● **Directions for this task**
Continue the blog post about the dog and cat sterilization clinic on Sal, starting right after its last line.

● **Document segment**
*** Block opens ***

Thursday, January 12, 2012

2,500 less puppies will be born in 2012 in just one day of the clinic

The fourth sterilisation clinic organised by SOS Cães e Gatos (Cats & Dogs) started yesterday.  The clinic is part of a strategy to reduce the dog and cat population of Sal in a humane way.  The vets that come over from Germany are specialists in this sort of work and travel all over the world helping associations in this way.  Because they are such experts it is possible to perform many operations each day - it is almost like a production line, with the best German efficiency!  The wonderful veterinarian Ines Leuw can sterilise a female dog in less than eight minutes!

Recently there was a lot of discussion, led by the hotels on Sal, about the creation of a 'kennel' that would be built and run by the City Hall.  This kennel would be out in the middle of the desert and the dogs would be collected from the hotels and held there for an unspecified time when the owners must collect them and pay a fine.  If they are not collected then they would be killed.  This not very well-conceived plan has so many problems that it is hard to know where to start, but here are a few;
  1. Who will collect the dogs, since many strays are not approachable?

*** Block closes ***

● **Data extracts**
*** Block opens ***

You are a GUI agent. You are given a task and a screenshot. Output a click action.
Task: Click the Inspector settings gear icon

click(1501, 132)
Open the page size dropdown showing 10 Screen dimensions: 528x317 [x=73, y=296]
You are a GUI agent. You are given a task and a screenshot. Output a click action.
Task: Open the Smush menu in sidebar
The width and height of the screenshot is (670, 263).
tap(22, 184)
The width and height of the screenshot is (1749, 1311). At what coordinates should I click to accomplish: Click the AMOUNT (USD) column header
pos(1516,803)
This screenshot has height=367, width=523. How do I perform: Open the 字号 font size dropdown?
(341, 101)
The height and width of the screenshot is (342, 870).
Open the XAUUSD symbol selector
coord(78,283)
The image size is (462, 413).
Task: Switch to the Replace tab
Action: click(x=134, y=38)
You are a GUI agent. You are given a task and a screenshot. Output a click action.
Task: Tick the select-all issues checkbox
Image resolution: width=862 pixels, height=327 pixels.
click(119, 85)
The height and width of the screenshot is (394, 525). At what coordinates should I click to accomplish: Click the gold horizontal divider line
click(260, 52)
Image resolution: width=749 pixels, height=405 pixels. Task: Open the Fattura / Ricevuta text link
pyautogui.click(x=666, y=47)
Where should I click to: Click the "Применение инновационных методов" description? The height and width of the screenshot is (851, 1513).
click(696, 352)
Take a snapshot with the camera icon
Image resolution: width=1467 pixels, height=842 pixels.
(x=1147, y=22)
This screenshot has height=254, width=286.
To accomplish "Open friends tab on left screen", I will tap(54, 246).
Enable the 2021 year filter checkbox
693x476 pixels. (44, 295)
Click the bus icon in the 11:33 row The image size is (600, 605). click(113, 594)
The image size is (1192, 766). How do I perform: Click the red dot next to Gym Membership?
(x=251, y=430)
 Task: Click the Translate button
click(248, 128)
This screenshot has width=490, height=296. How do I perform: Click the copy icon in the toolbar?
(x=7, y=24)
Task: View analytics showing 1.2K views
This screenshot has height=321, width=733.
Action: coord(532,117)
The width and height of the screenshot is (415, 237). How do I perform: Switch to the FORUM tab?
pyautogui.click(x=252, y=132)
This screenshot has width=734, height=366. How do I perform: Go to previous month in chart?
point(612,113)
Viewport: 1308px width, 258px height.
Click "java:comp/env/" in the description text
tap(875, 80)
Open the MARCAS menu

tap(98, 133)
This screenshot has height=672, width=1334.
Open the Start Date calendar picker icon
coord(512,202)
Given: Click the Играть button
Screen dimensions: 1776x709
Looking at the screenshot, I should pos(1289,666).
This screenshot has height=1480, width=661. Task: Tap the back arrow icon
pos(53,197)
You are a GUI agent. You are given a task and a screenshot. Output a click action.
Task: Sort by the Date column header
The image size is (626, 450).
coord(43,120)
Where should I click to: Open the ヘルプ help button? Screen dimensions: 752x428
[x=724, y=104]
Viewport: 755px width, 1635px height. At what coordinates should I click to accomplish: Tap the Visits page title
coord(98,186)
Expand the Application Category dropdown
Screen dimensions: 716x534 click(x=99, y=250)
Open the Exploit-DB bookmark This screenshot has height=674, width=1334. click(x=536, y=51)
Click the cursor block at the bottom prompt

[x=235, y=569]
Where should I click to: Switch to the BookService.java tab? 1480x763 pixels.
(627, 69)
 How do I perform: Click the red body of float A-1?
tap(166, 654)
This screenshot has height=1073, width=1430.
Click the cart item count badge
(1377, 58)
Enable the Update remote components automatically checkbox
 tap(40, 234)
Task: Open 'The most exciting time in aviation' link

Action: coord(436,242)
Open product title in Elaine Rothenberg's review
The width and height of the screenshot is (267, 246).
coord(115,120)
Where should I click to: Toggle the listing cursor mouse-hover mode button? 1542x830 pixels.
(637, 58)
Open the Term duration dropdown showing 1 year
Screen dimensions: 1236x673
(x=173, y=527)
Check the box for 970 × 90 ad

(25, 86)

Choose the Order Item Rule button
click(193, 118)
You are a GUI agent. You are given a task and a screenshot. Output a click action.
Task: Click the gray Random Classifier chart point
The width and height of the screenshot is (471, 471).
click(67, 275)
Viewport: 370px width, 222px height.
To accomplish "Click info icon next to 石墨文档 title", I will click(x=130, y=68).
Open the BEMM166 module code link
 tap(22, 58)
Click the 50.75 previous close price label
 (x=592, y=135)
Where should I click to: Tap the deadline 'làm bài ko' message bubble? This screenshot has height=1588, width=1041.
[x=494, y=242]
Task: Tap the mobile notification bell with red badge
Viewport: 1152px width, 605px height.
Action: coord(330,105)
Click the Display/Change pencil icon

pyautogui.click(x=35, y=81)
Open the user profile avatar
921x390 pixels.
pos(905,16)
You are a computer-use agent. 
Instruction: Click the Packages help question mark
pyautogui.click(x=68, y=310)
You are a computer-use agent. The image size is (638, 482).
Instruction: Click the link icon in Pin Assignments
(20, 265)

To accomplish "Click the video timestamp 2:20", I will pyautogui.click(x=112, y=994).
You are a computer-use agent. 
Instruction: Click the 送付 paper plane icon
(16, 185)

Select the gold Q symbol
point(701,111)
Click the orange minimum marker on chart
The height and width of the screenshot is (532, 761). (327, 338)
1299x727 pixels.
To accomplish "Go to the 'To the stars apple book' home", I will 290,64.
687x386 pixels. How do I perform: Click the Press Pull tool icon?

*** Block closes ***

● **Exercise response**
  2. Which dogs will be collected?  Will the neutered dogs be included?  How to determine if dogs are owned or not?
  3. Who will take care of the dogs?  Where will the money come from to feed & water them?
  4. What if people cannot reach the kennel or do not have money to pay the fine?
  5. How will they be killed and who would do it?  There would be no humane way since the veterinarian would not kill healthy animals.
A family of ginger kittens recovering from their operation
This 'solution' is really just a death sentence for the dogs, but in a less obvious way than the still-used practice of throwing meat laced with strychnine on the beaches.  As one hotel manager stated ' Yes, the dogs will be killed, but it will be less difficult for the tourists to deal with'.  In other words, for everyone it would be a case of out of sight out of mind.

The problem is of course that this is only a short term 'solution' and therefore not really a solution at all.  As quoted many times on this blog, the World Health Organisation states that 'no extermination of dog populations by poison, shooting or other means, has every succeeded anywhere in the world'.

Therefore the aim is to sterilise as many dogs & cats as possible and programmes such as this carried out on islands have a special chance of success.  Since there are few new dogs wandering on to the island (unless they swim from Boa Vista!), the results can be quite dramatic.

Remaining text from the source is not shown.